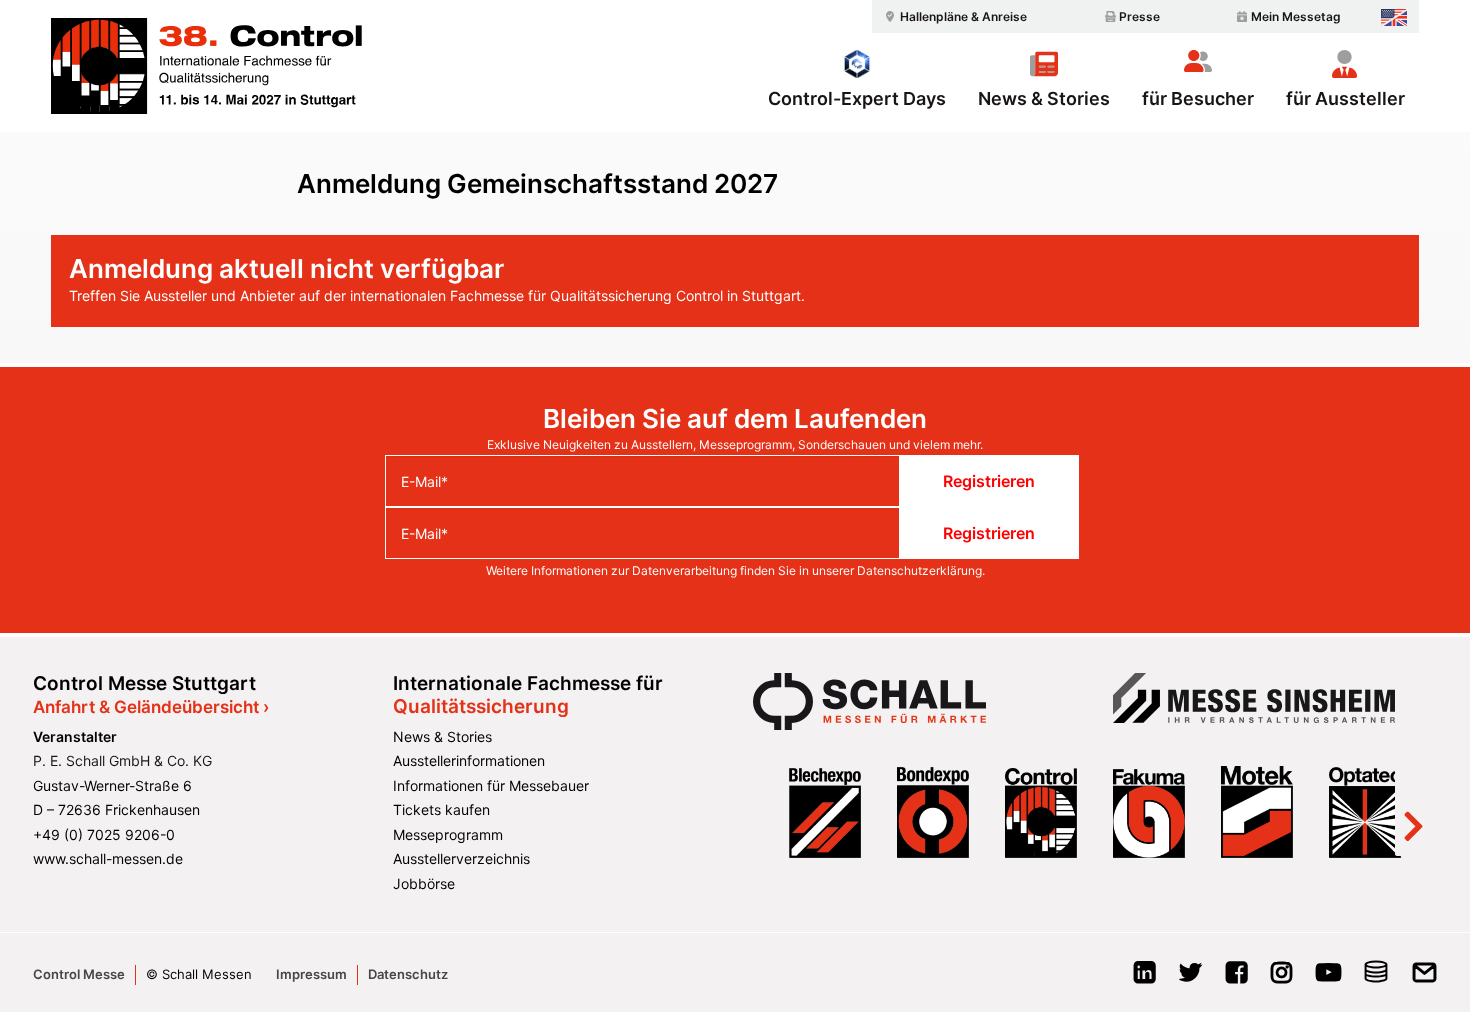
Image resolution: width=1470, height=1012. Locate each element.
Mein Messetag (1296, 16)
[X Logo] (1190, 978)
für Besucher (1198, 98)
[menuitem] (953, 16)
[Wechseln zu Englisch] (1394, 17)
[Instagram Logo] (1281, 978)
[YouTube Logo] (1328, 978)
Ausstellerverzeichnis (461, 858)
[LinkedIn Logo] (1144, 978)
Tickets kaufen (441, 809)
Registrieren (989, 481)
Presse (1139, 16)
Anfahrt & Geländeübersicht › (151, 707)
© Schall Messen (199, 974)
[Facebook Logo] (1236, 978)
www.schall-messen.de (108, 858)
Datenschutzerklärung (919, 570)
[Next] (1413, 812)
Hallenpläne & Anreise (963, 16)
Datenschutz (408, 974)
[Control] (206, 66)
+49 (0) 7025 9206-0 (104, 834)
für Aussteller (1345, 98)
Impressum (311, 974)
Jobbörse (424, 883)
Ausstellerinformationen (469, 760)
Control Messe (79, 974)
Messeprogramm (448, 834)
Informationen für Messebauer (491, 785)
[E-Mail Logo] (1424, 978)
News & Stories (1044, 98)
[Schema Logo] (1376, 978)
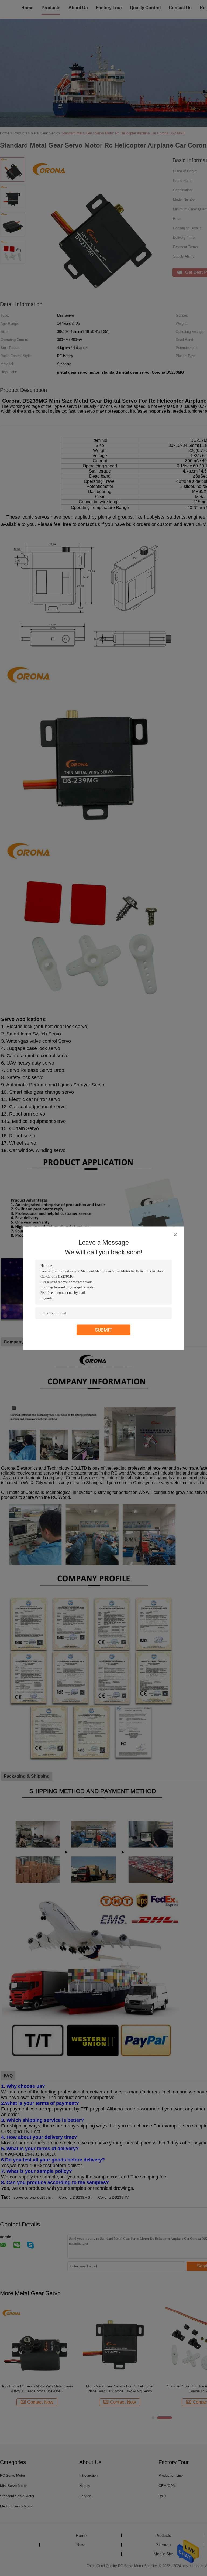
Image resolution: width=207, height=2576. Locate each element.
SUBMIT (103, 1329)
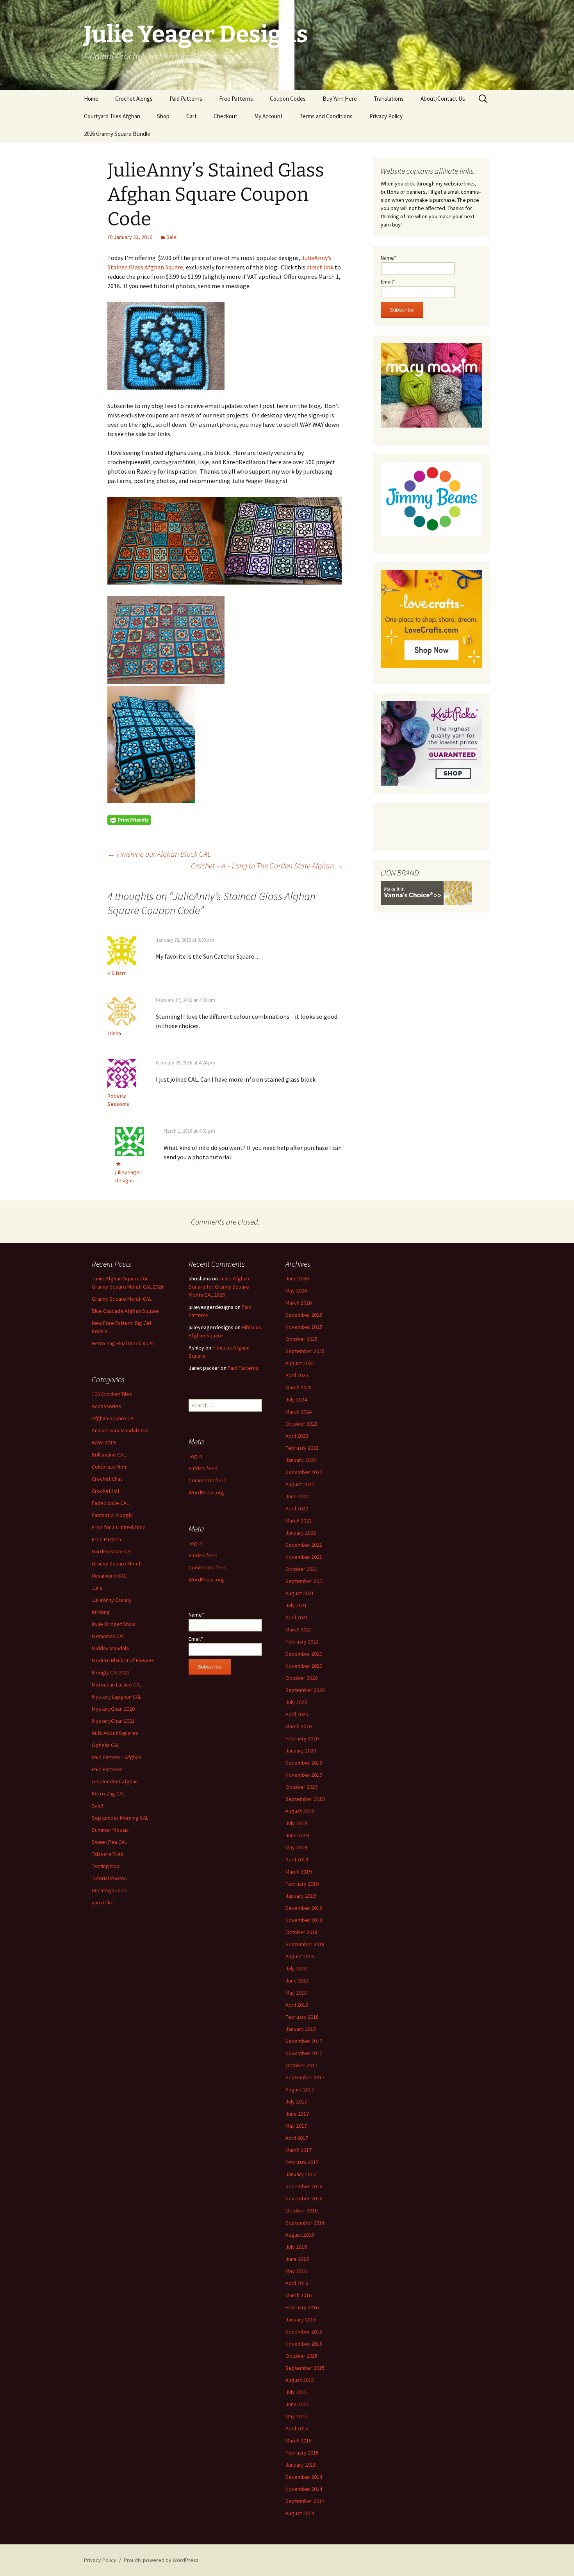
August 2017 (299, 2089)
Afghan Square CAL (114, 1418)
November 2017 (303, 2053)
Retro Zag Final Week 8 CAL (123, 1343)
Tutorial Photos (109, 1878)
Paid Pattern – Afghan (116, 1757)
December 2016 (303, 2186)
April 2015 (296, 2428)
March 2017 (298, 2150)
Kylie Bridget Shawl (114, 1624)
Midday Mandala (110, 1648)
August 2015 (299, 2379)
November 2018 (303, 1920)
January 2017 (300, 2174)
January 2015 (300, 2464)
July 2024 (296, 1399)
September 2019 (304, 1798)
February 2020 (302, 1738)
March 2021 (298, 1629)
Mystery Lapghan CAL (116, 1696)
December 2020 (303, 1653)
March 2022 (298, 1520)
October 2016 (301, 2210)
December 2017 (303, 2041)
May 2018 (296, 1992)
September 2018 (304, 1944)
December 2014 (303, 2476)
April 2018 (296, 2004)
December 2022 (303, 1472)
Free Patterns (236, 98)
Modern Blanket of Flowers (123, 1660)
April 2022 (296, 1508)
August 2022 (299, 1484)
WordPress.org (206, 1492)
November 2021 (303, 1556)
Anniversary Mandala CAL (121, 1430)
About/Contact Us (443, 98)
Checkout (225, 116)
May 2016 (296, 2271)
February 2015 (302, 2452)
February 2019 (302, 1883)
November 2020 (303, 1665)
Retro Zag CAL (108, 1793)
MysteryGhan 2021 (113, 1720)
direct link (320, 267)
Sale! (172, 237)
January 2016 (300, 2319)
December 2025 (303, 1314)
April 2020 (296, 1714)
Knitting (101, 1611)
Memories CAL (108, 1636)
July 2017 (296, 2101)
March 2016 (298, 2295)
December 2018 (303, 1907)
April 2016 (296, 2283)
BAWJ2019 (104, 1442)
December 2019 (303, 1762)
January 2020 (300, 1750)
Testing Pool (106, 1866)
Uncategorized (109, 1890)
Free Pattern (106, 1539)
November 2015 (303, 2343)
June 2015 (297, 2404)
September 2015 (304, 2367)
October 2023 (301, 1423)
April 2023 (296, 1435)
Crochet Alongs (134, 98)
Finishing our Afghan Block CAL (159, 854)
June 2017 (297, 2113)
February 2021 (302, 1641)
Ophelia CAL (105, 1745)
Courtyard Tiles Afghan (112, 116)
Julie (97, 1587)
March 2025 (298, 1387)
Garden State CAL (112, 1551)
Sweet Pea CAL (109, 1841)
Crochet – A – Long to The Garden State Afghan (267, 865)
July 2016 (296, 2246)
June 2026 (297, 1278)
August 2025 (299, 1363)
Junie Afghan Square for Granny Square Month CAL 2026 (219, 1286)
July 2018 (296, 1968)
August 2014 (299, 2513)
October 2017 (301, 2065)
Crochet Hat (105, 1490)
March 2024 (298, 1411)
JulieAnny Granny (112, 1599)
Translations (389, 98)
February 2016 (302, 2307)
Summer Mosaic (110, 1829)
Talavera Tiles (107, 1854)
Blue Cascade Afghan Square (125, 1310)
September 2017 (304, 2077)
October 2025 (301, 1338)
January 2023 (300, 1460)
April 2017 (296, 2137)
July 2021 (296, 1605)
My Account (268, 116)
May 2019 (296, 1847)
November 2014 (303, 2488)
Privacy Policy (386, 116)
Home (91, 98)
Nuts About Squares (115, 1732)
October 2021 (301, 1568)
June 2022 (297, 1496)
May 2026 (296, 1290)
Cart (191, 116)
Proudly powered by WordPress (161, 2560)
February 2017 (302, 2162)
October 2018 (301, 1932)
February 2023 (302, 1447)
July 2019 (296, 1823)
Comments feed (207, 1480)
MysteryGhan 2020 (113, 1708)
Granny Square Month (117, 1563)
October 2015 (301, 2355)
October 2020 (301, 1677)
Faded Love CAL (110, 1502)
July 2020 (296, 1702)
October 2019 (301, 1786)
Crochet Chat (107, 1478)
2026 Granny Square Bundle (117, 133)
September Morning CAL (120, 1817)
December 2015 (303, 2331)
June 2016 (297, 2258)
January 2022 (300, 1532)
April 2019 (296, 1859)
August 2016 (299, 2234)
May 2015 (296, 2416)
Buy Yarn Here (340, 98)
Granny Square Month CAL (122, 1298)
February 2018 (302, 2016)
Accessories (106, 1406)
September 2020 (304, 1690)
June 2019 (297, 1835)
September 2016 (304, 2222)
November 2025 (303, 1326)
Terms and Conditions (326, 116)
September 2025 (304, 1351)
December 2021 (303, 1544)
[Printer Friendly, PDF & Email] (129, 819)
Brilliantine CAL (109, 1454)
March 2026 (298, 1302)
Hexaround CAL (109, 1575)
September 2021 (304, 1581)
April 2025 (296, 1375)
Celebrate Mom (110, 1466)
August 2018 (299, 1956)
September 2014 (304, 2501)
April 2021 (296, 1617)
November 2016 (303, 2198)
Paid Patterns (185, 98)
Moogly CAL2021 (111, 1672)
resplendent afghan (115, 1781)
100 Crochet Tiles (112, 1394)
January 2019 (300, 1895)
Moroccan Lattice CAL (117, 1684)
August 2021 (299, 1593)
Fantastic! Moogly (112, 1515)
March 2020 (298, 1726)
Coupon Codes (288, 98)
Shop (163, 116)
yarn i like (103, 1902)
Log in (195, 1456)
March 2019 (298, 1871)
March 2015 (298, 2440)
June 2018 (297, 1980)
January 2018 (300, 2028)
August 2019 (299, 1811)
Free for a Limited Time (119, 1527)
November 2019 (303, 1774)
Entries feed (203, 1468)
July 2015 (296, 2392)
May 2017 (296, 2125)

────────────────────────────────────────

• _Work instructions_:
The result should be all the records, retyped exactly, with no pictures among them.

• _Task result_:
Image resolution: width=1470, height=1012. Locate each element.
Mein Messetag (1296, 16)
[X Logo] (1190, 978)
für Besucher (1198, 98)
[menuitem] (953, 16)
[Wechseln zu Englisch] (1394, 17)
[Instagram Logo] (1281, 978)
[YouTube Logo] (1328, 978)
Ausstellerverzeichnis (461, 858)
[LinkedIn Logo] (1144, 978)
Tickets kaufen (441, 809)
Registrieren (989, 481)
Presse (1139, 16)
Anfahrt & Geländeübersicht › (151, 707)
© Schall Messen (199, 974)
[Facebook Logo] (1236, 978)
www.schall-messen.de (108, 858)
Datenschutzerklärung (919, 570)
[Next] (1413, 812)
Hallenpläne & Anreise (963, 16)
Datenschutz (408, 974)
[Control] (206, 66)
+49 (0) 7025 9206-0 (104, 834)
für Aussteller (1345, 98)
Impressum (311, 974)
Jobbörse (424, 883)
Ausstellerinformationen (469, 760)
Control Messe (79, 974)
Messeprogramm (448, 834)
Informationen für Messebauer (491, 785)
[E-Mail Logo] (1424, 978)
News & Stories (1044, 98)
[Schema Logo] (1376, 978)
Image resolution: width=207, height=2576. Locate each element.
SUBMIT (103, 1329)
August 2017 (299, 2089)
Afghan Square CAL (114, 1418)
November 2017 (303, 2053)
Retro Zag Final Week 8 CAL (123, 1343)
Tutorial Photos (109, 1878)
Paid Pattern – Afghan (116, 1757)
December 2016 (303, 2186)
April 2015 (296, 2428)
March 2017 (298, 2150)
Kylie Bridget Shawl (114, 1624)
Midday Mandala (110, 1648)
August 2015 (299, 2379)
November 2018 (303, 1920)
January 2017 (300, 2174)
January 2015 (300, 2464)
July 2024 (296, 1399)
September 2019 (304, 1798)
February 2020 (302, 1738)
March 2021 (298, 1629)
Mystery Lapghan CAL (116, 1696)
December 2020 (303, 1653)
March 2022 (298, 1520)
October 2016 (301, 2210)
December 2017 (303, 2041)
May 2018 (296, 1992)
September 2018 (304, 1944)
December 2014 (303, 2476)
April 2018 (296, 2004)
December 2022 (303, 1472)
Free Patterns (236, 98)
Modern Blanket of Flowers (123, 1660)
April 2022 (296, 1508)
August 2022 (299, 1484)
WordPress.org (206, 1492)
November 2021 (303, 1556)
Anniversary Mandala CAL (121, 1430)
About/Contact Us (443, 98)
Checkout (225, 116)
May 2016 (296, 2271)
February 2015 (302, 2452)
February 2019 (302, 1883)
November 2020 (303, 1665)
Retro Zag CAL (108, 1793)
MysteryGhan 2021 (113, 1720)
direct link (320, 267)
Sale! (172, 237)
January 2016 (300, 2319)
December 2025 (303, 1314)
April 2020 (296, 1714)
Knitting (101, 1611)
Memories CAL (108, 1636)
July 2017 (296, 2101)
March 2016 (298, 2295)
December 2018 (303, 1907)
April 2016 (296, 2283)
BAWJ2019 (104, 1442)
December 2019 (303, 1762)
January 2020 (300, 1750)
Testing Pool (106, 1866)
Uncategorized (109, 1890)
Free Pattern (106, 1539)
November 2015 (303, 2343)
June 2015 (297, 2404)
September 2015 (304, 2367)
October 2023 (301, 1423)
April 2023 (296, 1435)
Crochet Alongs (134, 98)
Finishing our Afghan Block CAL (159, 854)
June 2017 (297, 2113)
February 2021 (302, 1641)
Ophelia CAL (105, 1745)
Courtyard Tiles Afghan (112, 116)
Julie (97, 1587)
March 2025 (298, 1387)
Garden State CAL (112, 1551)
Sweet Pea CAL (109, 1841)
Crochet – A – Long to The Garden State Afghan (267, 865)
July 2016 (296, 2246)
June 2026 (297, 1278)
August 2025 (299, 1363)
Junie Afghan Square for Granny Square Month CAL 2026 (219, 1286)
July 2018 (296, 1968)
August 2014 (299, 2513)
October 2017 (301, 2065)
Crochet Hat (105, 1490)
March 2024 (298, 1411)
JulieAnny Granny (112, 1599)
Translations (389, 98)
February 2016 (302, 2307)
Summer Mosaic (110, 1829)
Talavera Tiles (107, 1854)
Blue Cascade Afghan Square (125, 1310)
September 2017 (304, 2077)
October 2025 (301, 1338)
January 2023 (300, 1460)
April 2017 (296, 2137)
July 2021 (296, 1605)
My Account (268, 116)
May 2019 (296, 1847)
November 2014 (303, 2488)
Privacy Policy (386, 116)
Home (91, 98)
Nuts About Squares (115, 1732)
October 2021 (301, 1568)
June 2022 (297, 1496)
May 2026 (296, 1290)
Cart (191, 116)
Proudly powered by WordPress (161, 2560)
February 2017 (302, 2162)
October 2018 (301, 1932)
February 2023 (302, 1447)
July 2019 (296, 1823)
Comments feed (207, 1480)
MysteryGhan 2020 (113, 1708)
Granny Square Month (117, 1563)
October 2015 (301, 2355)
October 2020 (301, 1677)
Faded Love CAL (110, 1502)
July 2020 (296, 1702)
October 2019 (301, 1786)
Crochet Chat (107, 1478)
2026 Granny Square Bundle (117, 133)
September Morning CAL (120, 1817)
December 2015 (303, 2331)
June 2016 (297, 2258)
January 2022 (300, 1532)
April 2019 (296, 1859)
August 2016 (299, 2234)
May 2015 (296, 2416)
Buy Yarn Here (340, 98)
Granny Square Month CAL (122, 1298)
February 2018 (302, 2016)
Accessories (106, 1406)
September 2020 (304, 1690)
June 2019 (297, 1835)
September 2016 (304, 2222)
November 2025 (303, 1326)
Terms and Conditions (326, 116)
September 2025 (304, 1351)
December 2021 (303, 1544)
[Printer Friendly, PDF & Email] (129, 819)
Brilliantine CAL (109, 1454)
March 2026 (298, 1302)
Hexaround CAL (109, 1575)
September 2021 (304, 1581)
April 2025 (296, 1375)
Celebrate Mom (110, 1466)
August 2018 (299, 1956)
September 2014 (304, 2501)
April 2021 (296, 1617)
November 2016 (303, 2198)
Paid Patterns (185, 98)
Moogly CAL2021 (111, 1672)
resplendent afghan (115, 1781)
100 Crochet Tiles (112, 1394)
January 2019 (300, 1895)
Moroccan Lattice CAL (117, 1684)
August 2021 (299, 1593)
Fantastic! Moogly (112, 1515)
March 2020 (298, 1726)
Coupon Codes (288, 98)
Shop (163, 116)
yarn i like (103, 1902)
Log in (195, 1456)
March 2019 (298, 1871)
March 2015 (298, 2440)
June 2018 (297, 1980)
January 2018 (300, 2028)
August 2019 (299, 1811)
Free for a Limited Time (119, 1527)
November 2019 (303, 1774)
Entries feed (203, 1468)
July 2015 (296, 2392)
May 2017 (296, 2125)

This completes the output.